## 操作说明:
把下面清单的每一行原样照录一遍，答案中略去图片。

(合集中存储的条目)
== == ==
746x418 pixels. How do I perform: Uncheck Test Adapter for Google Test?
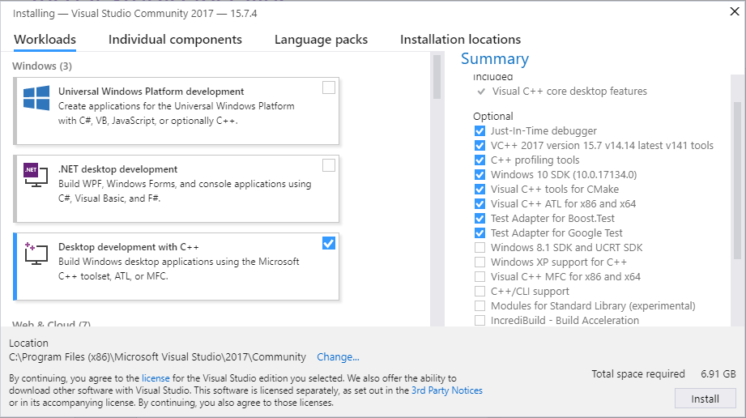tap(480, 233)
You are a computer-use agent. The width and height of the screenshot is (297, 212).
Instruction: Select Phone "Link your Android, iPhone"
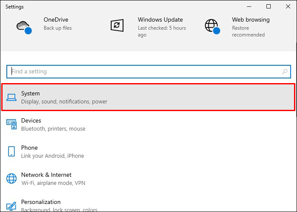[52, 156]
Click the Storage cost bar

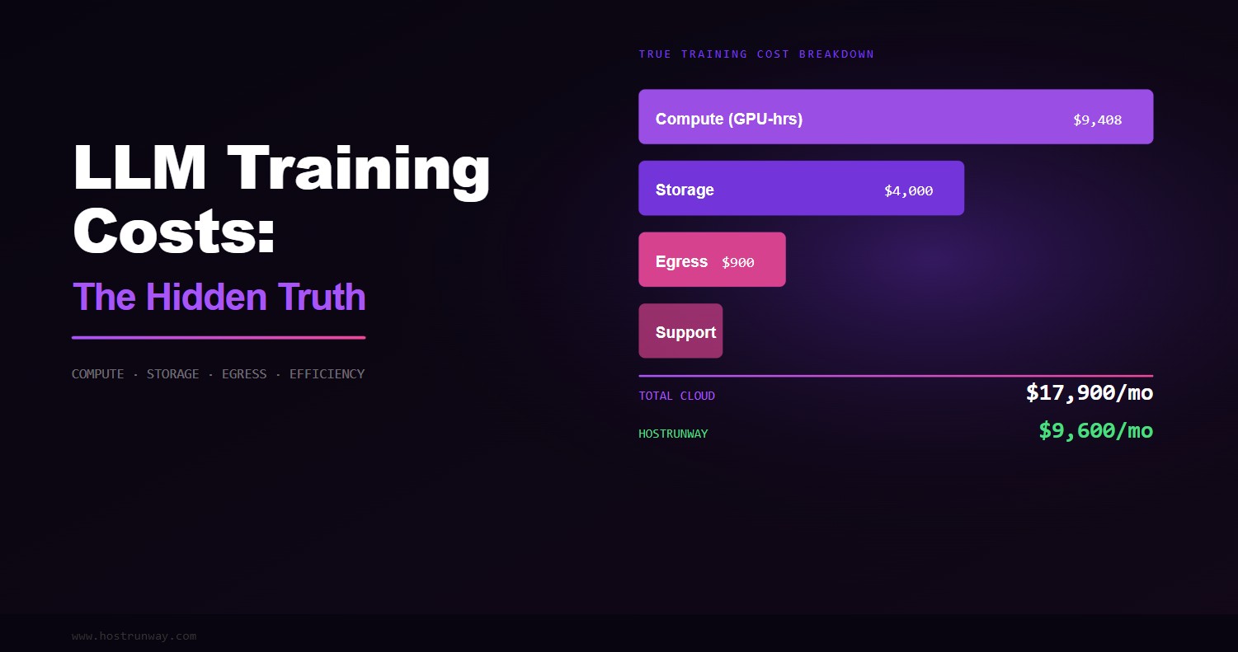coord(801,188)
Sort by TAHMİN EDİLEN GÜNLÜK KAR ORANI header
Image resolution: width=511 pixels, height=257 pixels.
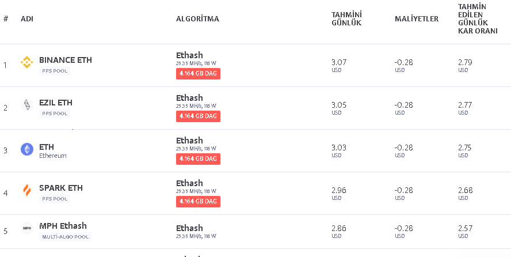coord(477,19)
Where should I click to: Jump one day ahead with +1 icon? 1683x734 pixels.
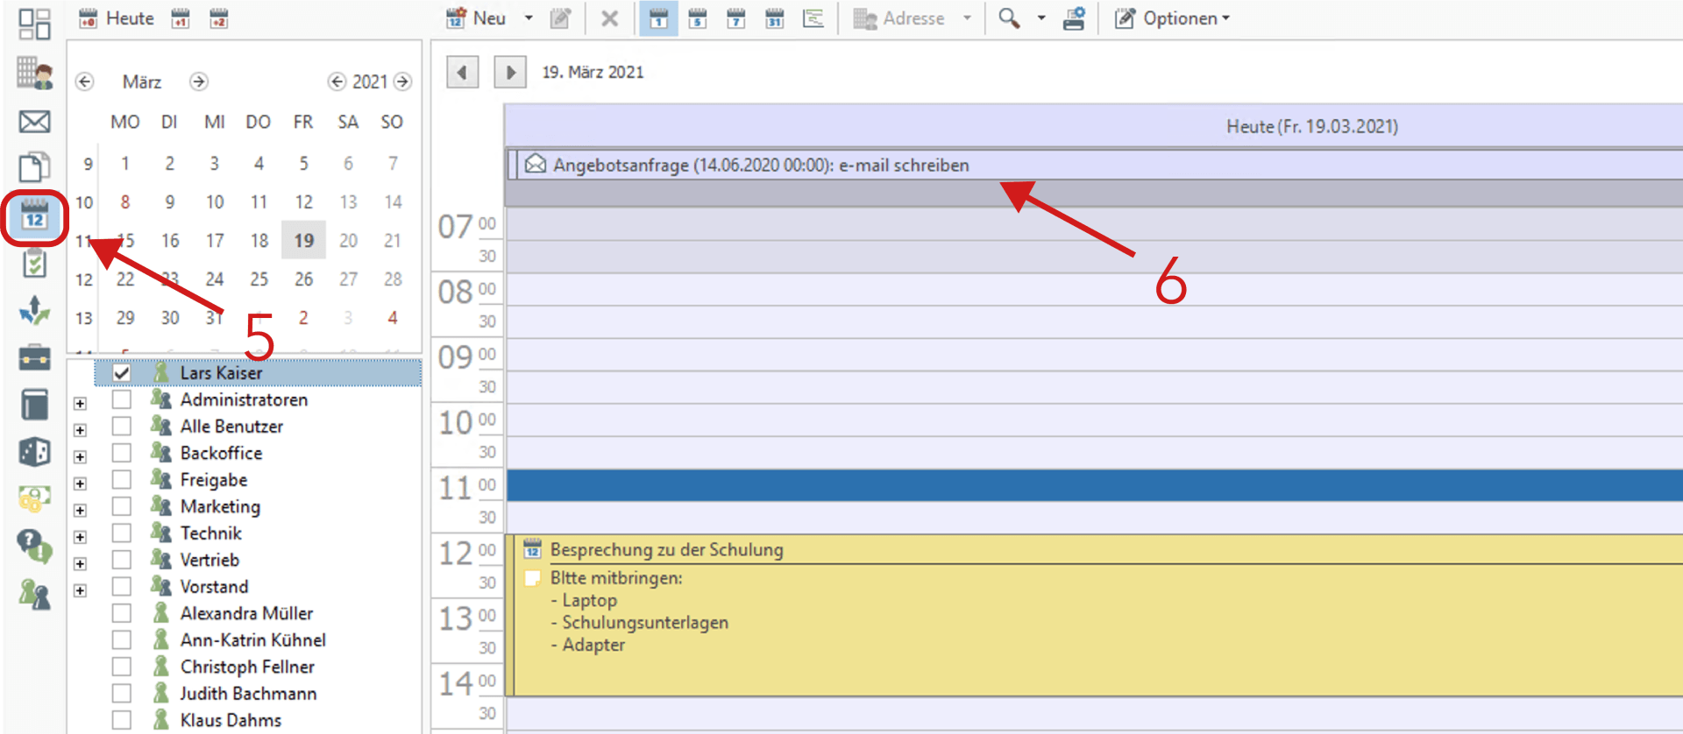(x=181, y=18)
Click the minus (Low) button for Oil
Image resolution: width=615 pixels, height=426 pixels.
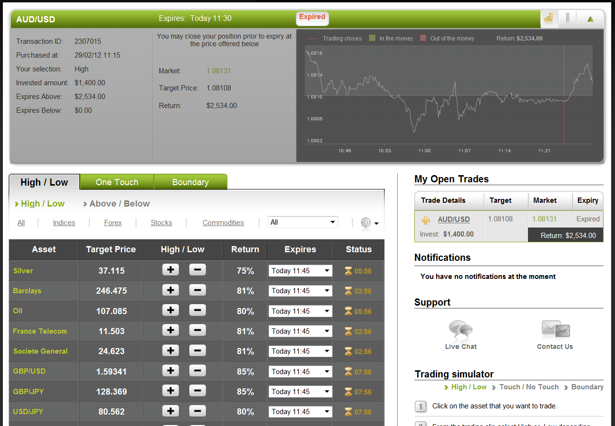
== == ==
## 习题解答:
746x418 pixels. How do I perform: Uncheck Test Adapter for Google Test?
tap(480, 233)
You are a computer-use agent. The width and height of the screenshot is (297, 212).
Instruction: Select Phone "Link your Android, iPhone"
[52, 156]
Click the Storage cost bar

coord(801,188)
Sort by TAHMİN EDİLEN GÜNLÜK KAR ORANI header
Image resolution: width=511 pixels, height=257 pixels.
coord(477,19)
Where should I click to: Jump one day ahead with +1 icon? 1683x734 pixels.
(x=181, y=18)
Click the minus (Low) button for Oil
Image resolution: width=615 pixels, height=426 pixels.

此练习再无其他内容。